The Innovation Manager at Deloitte Brazil explains how bringing performance and innovation together can help you build a future-proof company
As a civil engineer, Clarisse noticed how bureaucratic and inefficient her processes were. She realized that the entire company was living in the middle of pure waste, which made her really uncomfortable. That’s when she felt the need to leave her operational position to work in a more strategic one. Now, as an innovation manager at Deloitte Brazil, she found a way to bring Lean and innovation together in order to build a future-proof company.
Knowing about her unusual, but relatable history, I invited Clarisse Gomes to tell me more about her journey and how she managed to bring performance and innovation together, always keeping the principles of Lean in mind.
Our conversation was really insightful, and that’s why I brought to you her top four lessons in Lean, innovation and technology. Check out the result of this week’s Gemba Talks:
1: Innovation and Lean naturally walk side-by-side
Lean is all about adding value to the customers and as Clarisse always says, “the assumption of innovation is to add value, so theoretically, if it doesn’t add value and if it doesn’t work, it is still not innovation.” A truly innovative company should also be customer-centric, trying to find ways to solve the client’s problems through innovation.

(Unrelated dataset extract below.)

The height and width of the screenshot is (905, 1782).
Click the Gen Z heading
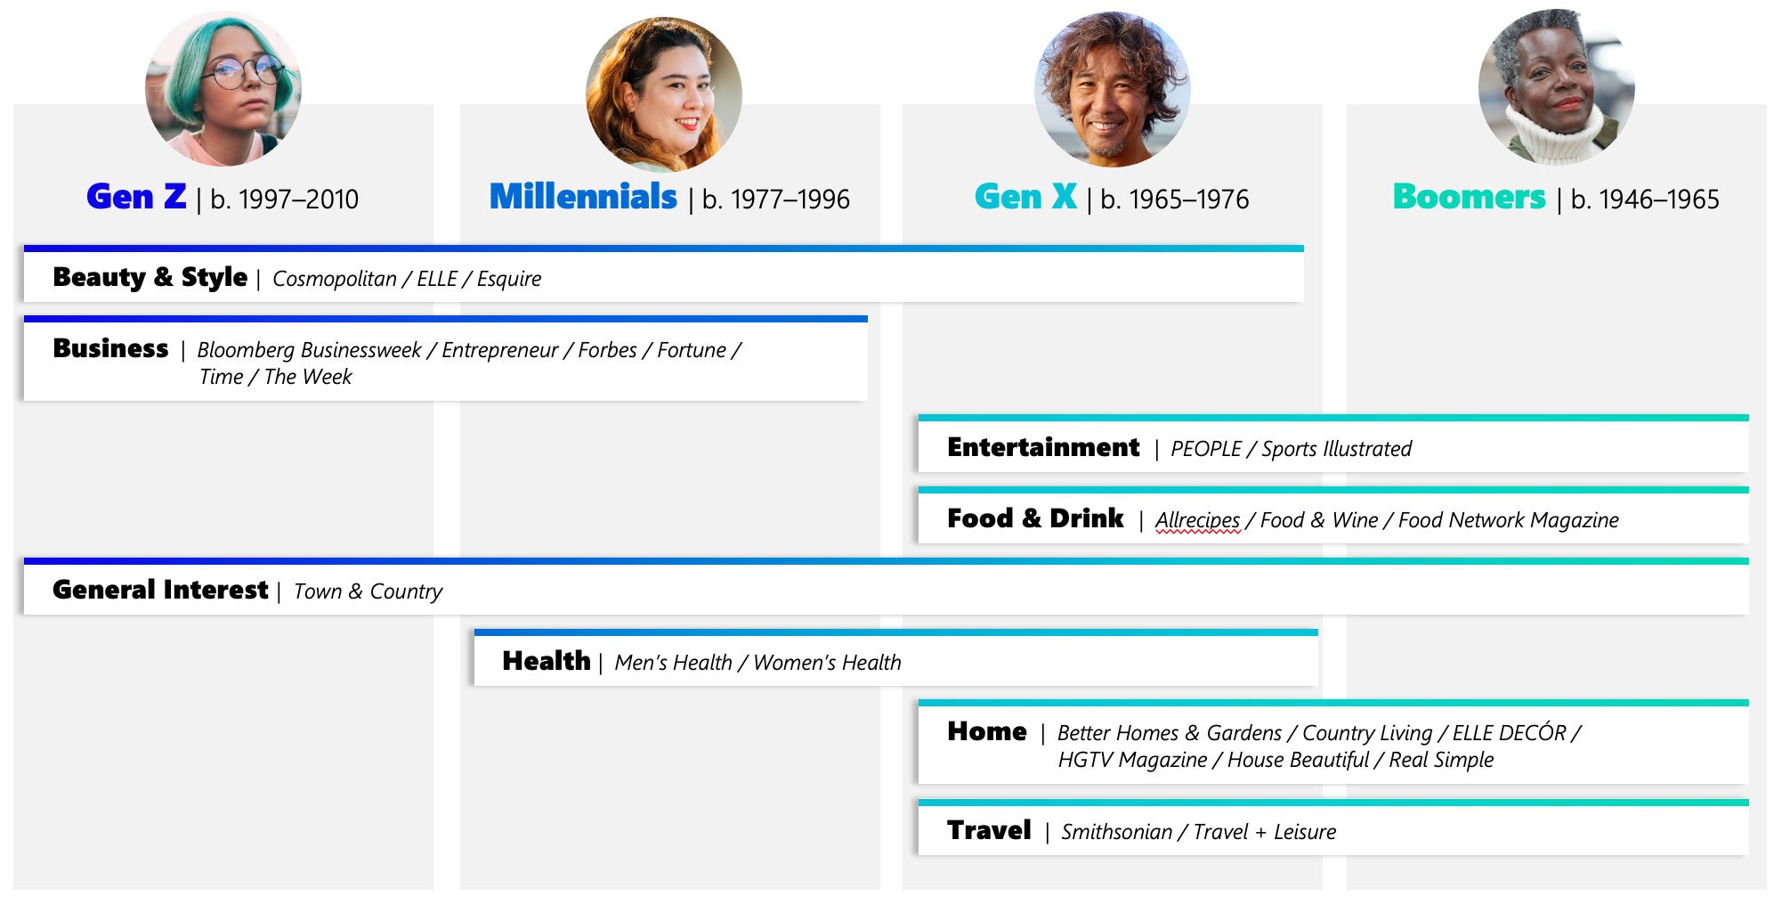click(136, 197)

Apart from that, Clarisse bases her argument in Art Smalley’s problem classification:
- Troubleshooting (it stands for the problems that need immediate fixing);
- Gap-from-standard (this is a deeper kind of problem that directly impacts the company’s indicators and results, so they need a root cause analysis);
- Target-state (it’s the kind of problem that encourages improvements);
- Open-ended and Innovation (this problem inspires disruptive improvements).

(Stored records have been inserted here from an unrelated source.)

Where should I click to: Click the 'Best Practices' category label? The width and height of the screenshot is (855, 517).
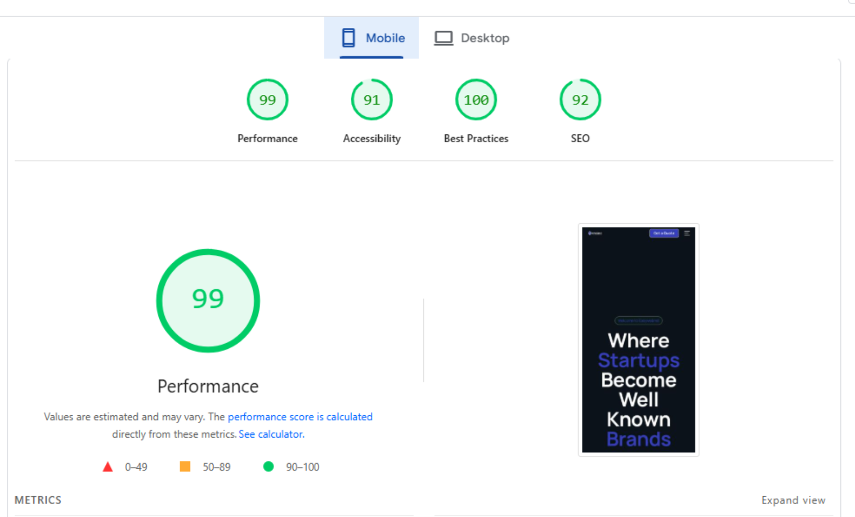tap(476, 139)
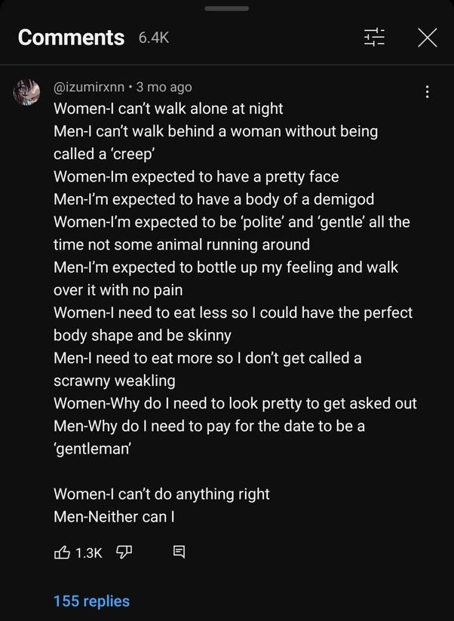454x621 pixels.
Task: Click the '3 mo ago' timestamp
Action: point(163,87)
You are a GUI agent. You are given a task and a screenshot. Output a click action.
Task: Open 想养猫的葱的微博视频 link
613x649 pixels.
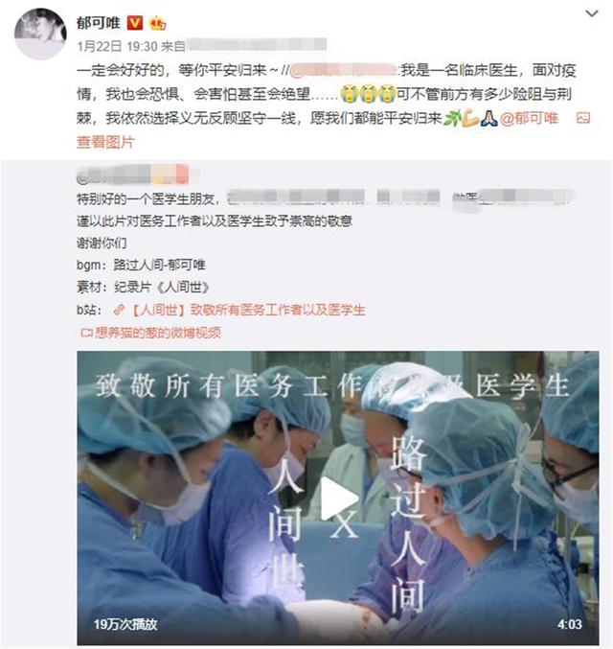pyautogui.click(x=158, y=333)
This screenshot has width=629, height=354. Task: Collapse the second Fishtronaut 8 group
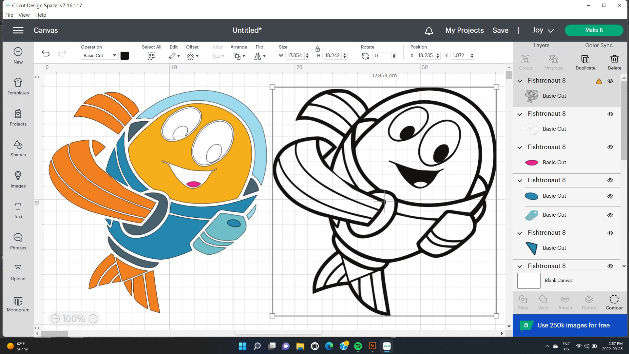[x=520, y=114]
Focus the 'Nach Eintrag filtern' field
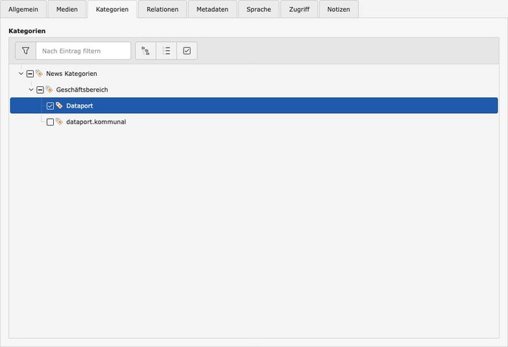Image resolution: width=508 pixels, height=347 pixels. [x=84, y=51]
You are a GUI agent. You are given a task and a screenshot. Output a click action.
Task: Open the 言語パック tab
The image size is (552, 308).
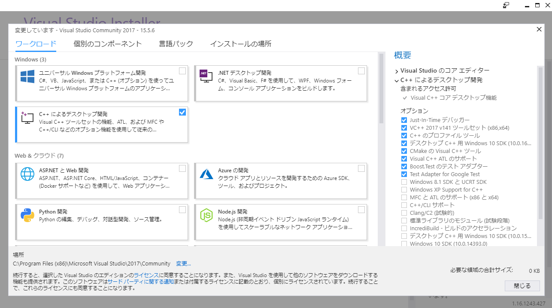coord(176,43)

In Clarisse’s eyes, you’ll only be able to solve all these problems when connecting Lean practices to creativity and innovation. In her words, “the companies that are able to innovate already have a solid basis. They’ve built a fertile soil of continuous improvements so the disruptive ideas can flourish as well.” I find it really interesting that she always emphasizes the idea that the capacity of innovating must be in every phase of a process, regardless of whether it’s supposed to be disruptive or not.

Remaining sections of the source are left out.